LA NOUVELLE ARME DES FLICS !

Les attentats commis à Londres en juillet auront permis de justifier les investissements prévus de longue date de l’Etat français dans la vidéo-surveillance. Pensez-donc, Scotland Yard a été capable d’épluché plus de 35000 cassettes issues des milliers de caméras qui truffent Londres. Il faut savoir que le Royaume-Uni a plus de 3 millions de caméras rien que dans l’espace public. La police française se pâme devant la rapidité de l’enquête outre-manche et pourtant cette rapidité ne s’explique pas seulement par la technologie. En effet, en Angleterre, la police invite toujours le public à lui transmettre toute information à sa disposition. C’est ainsi que Scotland Yard a reçu plus de 5000 appels pour les attentats manqués du 22 juillet. On doit remarquer que ni les caméras, ni la délation ne préviennent ces attentats. Ils permettent effectivement d’identifier les Kamikazes déchiquetés par leurs bombes et ceux qui se sont ratés, mais questions prévention et dissuasion c’est nul ! Quant au direct, … il suffit de ne pas perdre la mémoire : En pleine paranoïa sécuritaire, un quidam dont le seul tort était de vouloir prendre le métro a été assassiné de sept balles dans la tête par les experts de Scotland Yard. On ignore par combien de caméras ce « suspect » a été filmé soi-disant vêtu d’un grand manteau, qui courrait paraît-il en sortant d’une maison surveillée … où le policier en faction était finalement parti pisser ?! Quelle horreur tragi-comique !

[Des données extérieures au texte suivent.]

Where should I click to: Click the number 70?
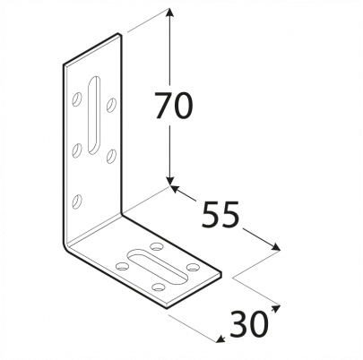click(x=174, y=105)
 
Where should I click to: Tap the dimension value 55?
click(x=220, y=214)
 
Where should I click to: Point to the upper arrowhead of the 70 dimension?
click(x=170, y=13)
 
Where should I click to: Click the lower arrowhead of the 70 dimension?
click(x=170, y=180)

Néanmoins, Sarkozy a indiqué qu’un projet de loi antiterroriste contenant des dispositions sur la vidéosurveillance et les données téléphoniques serait discuté en septembre afin d’entrer en vigueur fin 2005. A suivre ! Notons tout de même que les transports en commun, les villes, les communes … n’ont pas attendu ces attentats pour multiplier la pose de caméras. Bientôt, tous les bus en circulation en France seront munis de ce système de surveillance qui coûte la bagatelle de 10000 euros à l’installation par bus soit par exemple 163 000 ¤ pour une ville comme Reims. La sécurité est le bizness par excellence et crée des emplois.
Nous avons appris, en août, que Sarkozy avait promis à la police des caméras installées sur le toit de leurs véhicules de patrouille afin de filmer entre autres les manifestations. Cela, paraît-il, devrait éviter les « bavures » policières. Le plus drôle est lorsque nous avons su que c’était la police lyonnaise qui testait ce dispositif depuis le début de l’année 2005 ; Lyon, où la police n’a fait que « baver » lors d’une manifestation festive le 30 avril (voir CA 151).